> EXERCISE INSTRUCTIONS
Lay out the records below as a JSON list of strings, with each line as its own string and blank lines left out.

> Rows on where targets appear
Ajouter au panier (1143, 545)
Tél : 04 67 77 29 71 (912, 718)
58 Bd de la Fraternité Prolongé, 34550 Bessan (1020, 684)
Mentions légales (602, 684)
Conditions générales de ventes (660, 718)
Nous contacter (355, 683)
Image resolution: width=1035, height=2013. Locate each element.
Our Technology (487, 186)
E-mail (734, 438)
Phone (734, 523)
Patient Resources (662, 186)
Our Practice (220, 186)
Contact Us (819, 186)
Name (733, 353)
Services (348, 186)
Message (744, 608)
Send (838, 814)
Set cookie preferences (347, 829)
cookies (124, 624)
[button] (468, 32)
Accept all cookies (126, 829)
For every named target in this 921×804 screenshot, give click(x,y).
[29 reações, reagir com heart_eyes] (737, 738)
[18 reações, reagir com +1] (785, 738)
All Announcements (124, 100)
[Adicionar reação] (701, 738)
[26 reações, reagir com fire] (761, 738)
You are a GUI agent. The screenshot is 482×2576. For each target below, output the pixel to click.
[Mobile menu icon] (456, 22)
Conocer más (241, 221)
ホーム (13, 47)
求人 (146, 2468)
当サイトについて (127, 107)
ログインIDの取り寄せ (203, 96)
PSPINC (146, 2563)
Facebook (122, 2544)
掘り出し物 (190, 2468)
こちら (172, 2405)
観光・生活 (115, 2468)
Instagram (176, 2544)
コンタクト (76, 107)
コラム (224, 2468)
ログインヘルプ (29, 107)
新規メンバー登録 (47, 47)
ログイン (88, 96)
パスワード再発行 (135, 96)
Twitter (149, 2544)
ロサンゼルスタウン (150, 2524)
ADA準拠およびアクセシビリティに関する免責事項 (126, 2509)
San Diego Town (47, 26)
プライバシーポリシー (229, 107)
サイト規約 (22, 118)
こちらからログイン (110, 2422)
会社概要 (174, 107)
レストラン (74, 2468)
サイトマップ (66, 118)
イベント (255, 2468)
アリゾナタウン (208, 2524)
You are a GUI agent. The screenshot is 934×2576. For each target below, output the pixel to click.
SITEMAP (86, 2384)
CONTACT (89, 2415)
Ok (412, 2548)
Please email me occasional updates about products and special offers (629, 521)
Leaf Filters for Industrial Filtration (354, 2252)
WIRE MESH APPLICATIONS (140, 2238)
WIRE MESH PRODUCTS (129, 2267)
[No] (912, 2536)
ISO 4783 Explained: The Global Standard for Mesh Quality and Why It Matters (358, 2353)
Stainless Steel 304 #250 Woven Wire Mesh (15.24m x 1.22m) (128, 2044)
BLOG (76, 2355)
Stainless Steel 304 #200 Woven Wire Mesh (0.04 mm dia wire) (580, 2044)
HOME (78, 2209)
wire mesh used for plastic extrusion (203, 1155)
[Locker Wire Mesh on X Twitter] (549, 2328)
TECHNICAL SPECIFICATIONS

> TASK ANSWER
[
  "Ajouter au panier (1143, 545)",
  "Tél : 04 67 77 29 71 (912, 718)",
  "58 Bd de la Fraternité Prolongé, 34550 Bessan (1020, 684)",
  "Mentions légales (602, 684)",
  "Conditions générales de ventes (660, 718)",
  "Nous contacter (355, 683)",
  "Image resolution: width=1035, height=2013. Locate each element.",
  "Our Technology (487, 186)",
  "E-mail (734, 438)",
  "Phone (734, 523)",
  "Patient Resources (662, 186)",
  "Our Practice (220, 186)",
  "Contact Us (819, 186)",
  "Name (733, 353)",
  "Services (348, 186)",
  "Message (744, 608)",
  "Send (838, 814)",
  "Set cookie preferences (347, 829)",
  "cookies (124, 624)",
  "[button] (468, 32)",
  "Accept all cookies (126, 829)",
  "For every named target in this 921×804 screenshot, give click(x,y).",
  "[29 reações, reagir com heart_eyes] (737, 738)",
  "[18 reações, reagir com +1] (785, 738)",
  "All Announcements (124, 100)",
  "[Adicionar reação] (701, 738)",
  "[26 reações, reagir com fire] (761, 738)",
  "You are a GUI agent. The screenshot is 482×2576. For each target below, output the pixel to click.",
  "[Mobile menu icon] (456, 22)",
  "Conocer más (241, 221)",
  "ホーム (13, 47)",
  "求人 (146, 2468)",
  "当サイトについて (127, 107)",
  "ログインIDの取り寄せ (203, 96)",
  "PSPINC (146, 2563)",
  "Facebook (122, 2544)",
  "掘り出し物 (190, 2468)",
  "こちら (172, 2405)",
  "観光・生活 (115, 2468)",
  "Instagram (176, 2544)",
  "コンタクト (76, 107)",
  "コラム (224, 2468)",
  "ログインヘルプ (29, 107)",
  "新規メンバー登録 (47, 47)",
  "ログイン (88, 96)",
  "パスワード再発行 (135, 96)",
  "Twitter (149, 2544)",
  "ロサンゼルスタウン (150, 2524)",
  "ADA準拠およびアクセシビリティに関する免責事項 (126, 2509)",
  "San Diego Town (47, 26)",
  "プライバシーポリシー (229, 107)",
  "サイト規約 (22, 118)",
  "こちらからログイン (110, 2422)",
  "会社概要 (174, 107)",
  "レストラン (74, 2468)",
  "サイトマップ (66, 118)",
  "イベント (255, 2468)",
  "アリゾナタウン (208, 2524)",
  "You are a GUI agent. The screenshot is 934×2576. For each target below, output the pixel to click.",
  "SITEMAP (86, 2384)",
  "CONTACT (89, 2415)",
  "Ok (412, 2548)",
  "Please email me occasional updates about products and special offers (629, 521)",
  "Leaf Filters for Industrial Filtration (354, 2252)",
  "WIRE MESH APPLICATIONS (140, 2238)",
  "WIRE MESH PRODUCTS (129, 2267)",
  "[No] (912, 2536)",
  "ISO 4783 Explained: The Global Standard for Mesh Quality and Why It Matters (358, 2353)",
  "Stainless Steel 304 #250 Woven Wire Mesh (15.24m x 1.22m) (128, 2044)",
  "BLOG (76, 2355)",
  "Stainless Steel 304 #200 Woven Wire Mesh (0.04 mm dia wire) (580, 2044)",
  "HOME (78, 2209)",
  "wire mesh used for plastic extrusion (203, 1155)",
  "[Locker Wire Mesh on X Twitter] (549, 2328)",
  "TECHNICAL SPECIFICATIONS"
]